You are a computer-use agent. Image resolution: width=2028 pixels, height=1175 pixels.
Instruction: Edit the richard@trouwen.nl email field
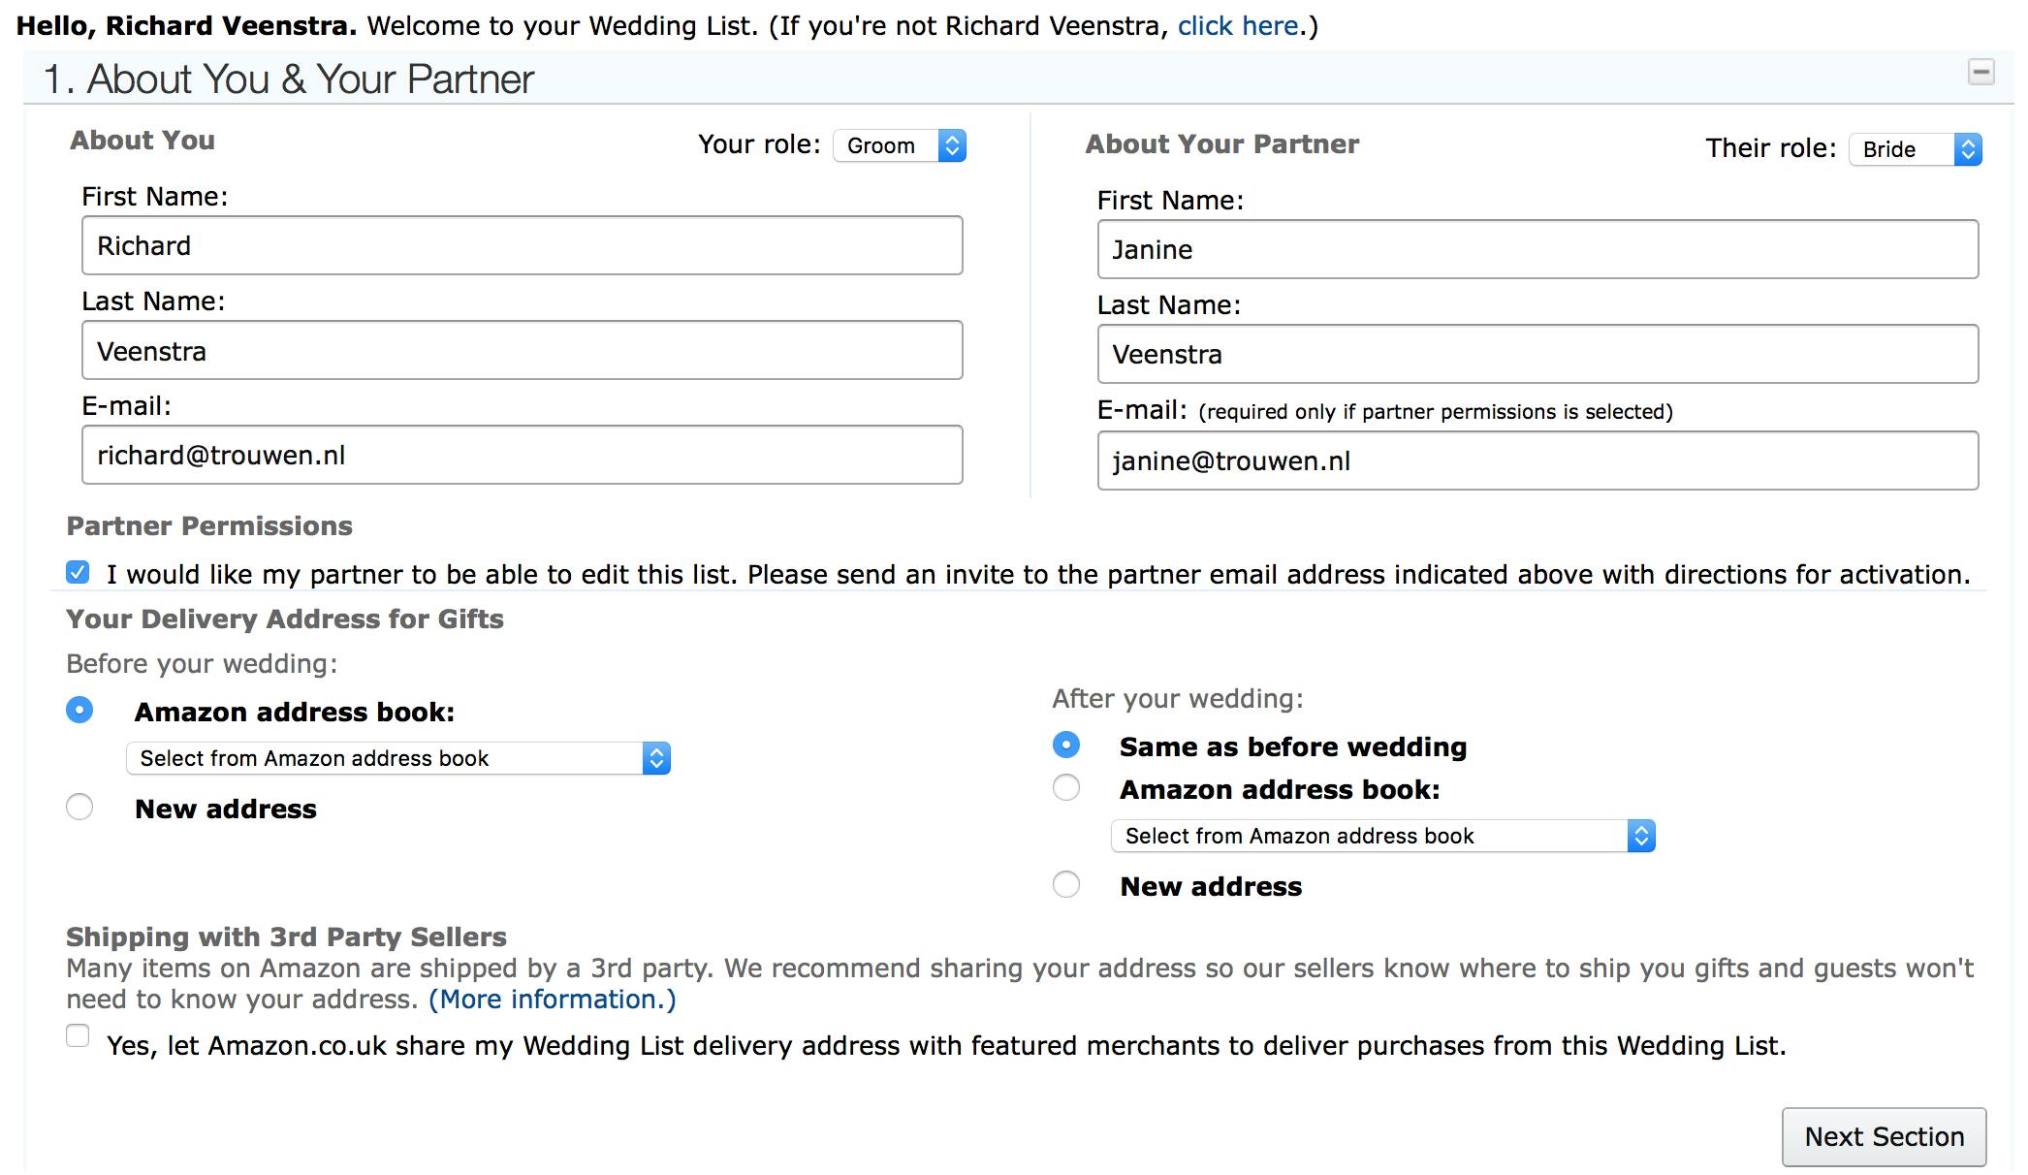tap(522, 456)
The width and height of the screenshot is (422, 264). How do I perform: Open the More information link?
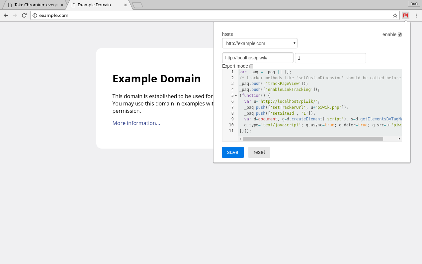[136, 123]
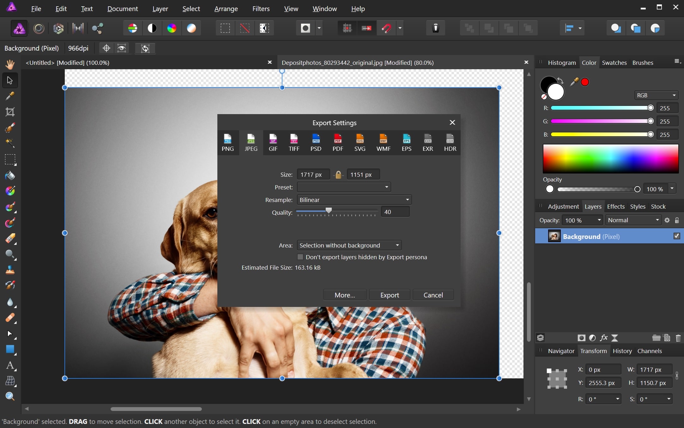
Task: Open the Filters menu
Action: 261,9
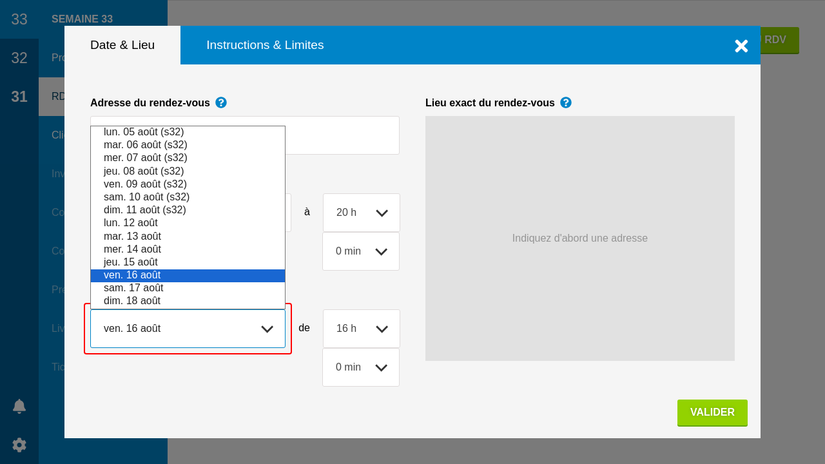Collapse the ven. 16 août date dropdown
825x464 pixels.
point(188,329)
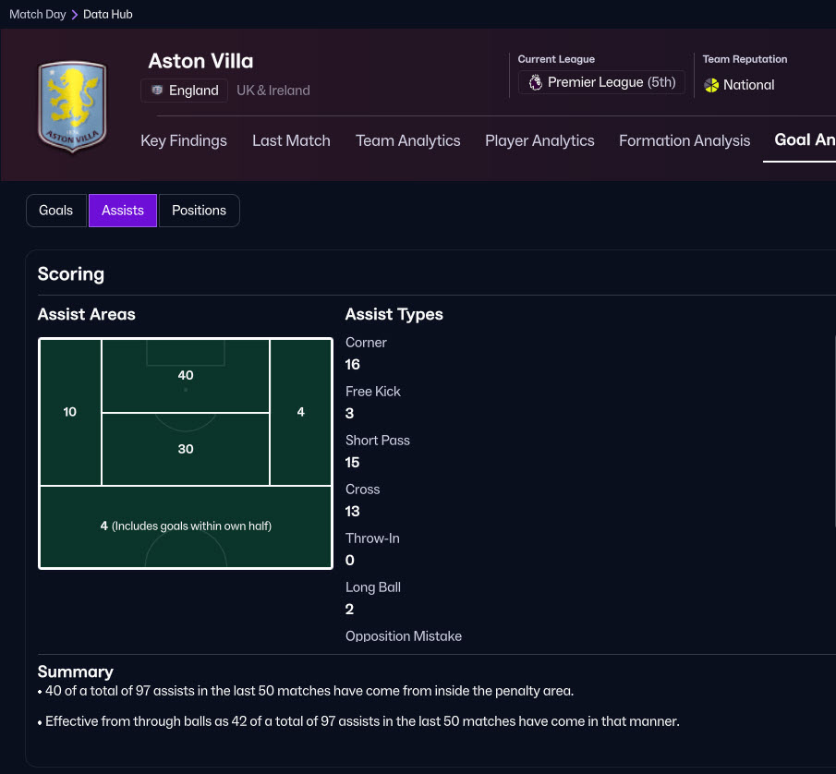Click the Premier League logo icon
836x774 pixels.
(x=535, y=83)
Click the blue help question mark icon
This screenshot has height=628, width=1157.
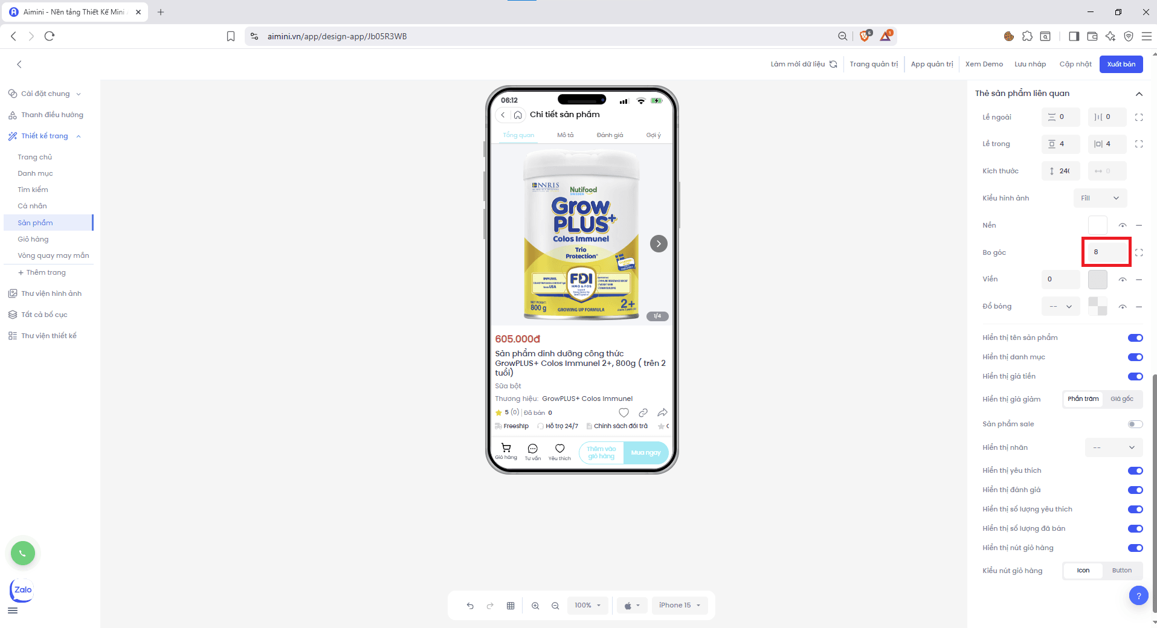[x=1138, y=596]
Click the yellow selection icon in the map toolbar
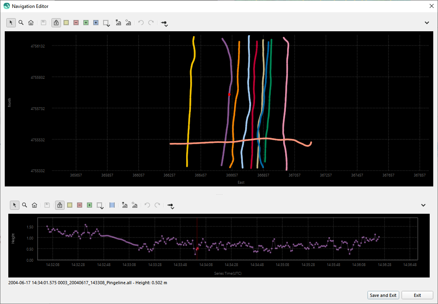This screenshot has height=304, width=438. 66,23
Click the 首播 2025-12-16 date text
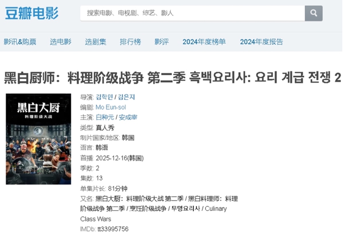This screenshot has width=344, height=237. point(112,158)
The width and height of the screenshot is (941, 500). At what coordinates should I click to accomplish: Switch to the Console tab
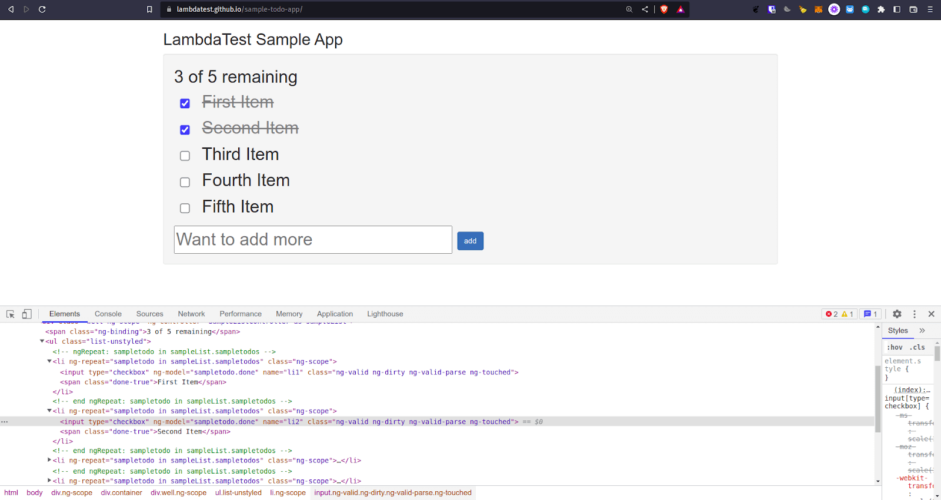pyautogui.click(x=108, y=314)
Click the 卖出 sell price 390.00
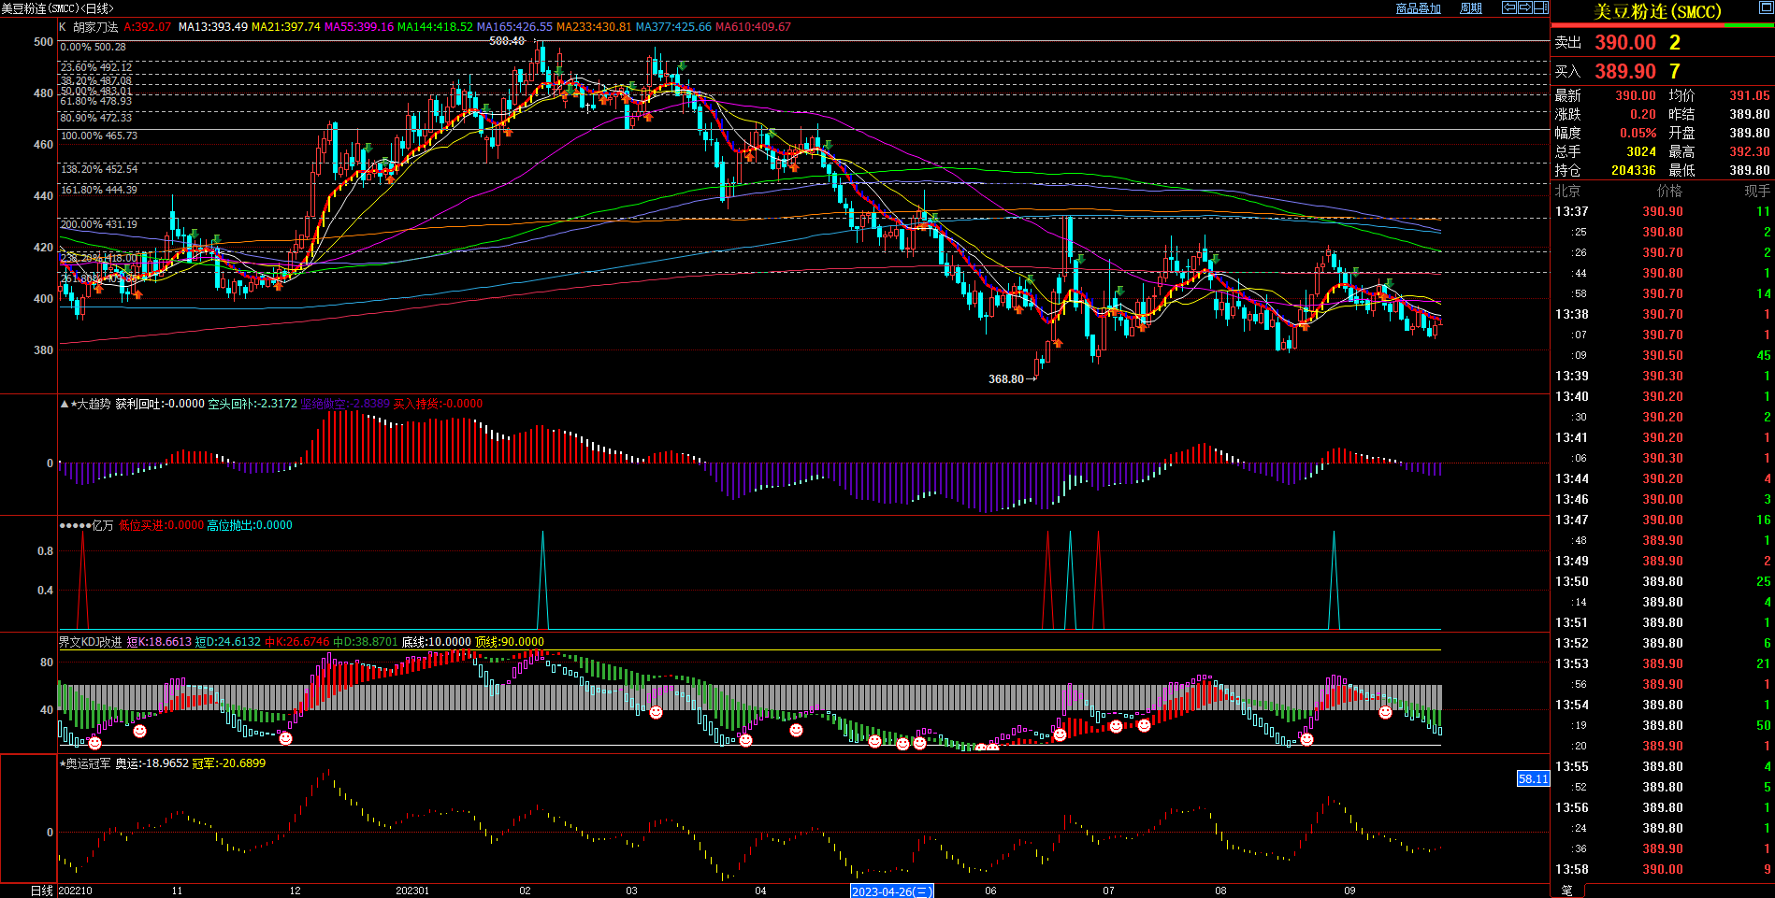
************
Your objective: Restate word for word, please, the line containing "This screenshot has height=628, width=1157." and all lines after it through the end of the material; the pictures do not belong in the copy.

Answer to this problem:
This screenshot has height=628, width=1157.
[x=1138, y=596]
Click the yellow selection icon in the map toolbar
This screenshot has height=304, width=438. 66,23
Click the 首播 2025-12-16 date text
This screenshot has width=344, height=237. point(112,158)
The width and height of the screenshot is (941, 500). At what coordinates should I click to accomplish: Switch to the Console tab
pyautogui.click(x=108, y=314)
Click the 卖出 sell price 390.00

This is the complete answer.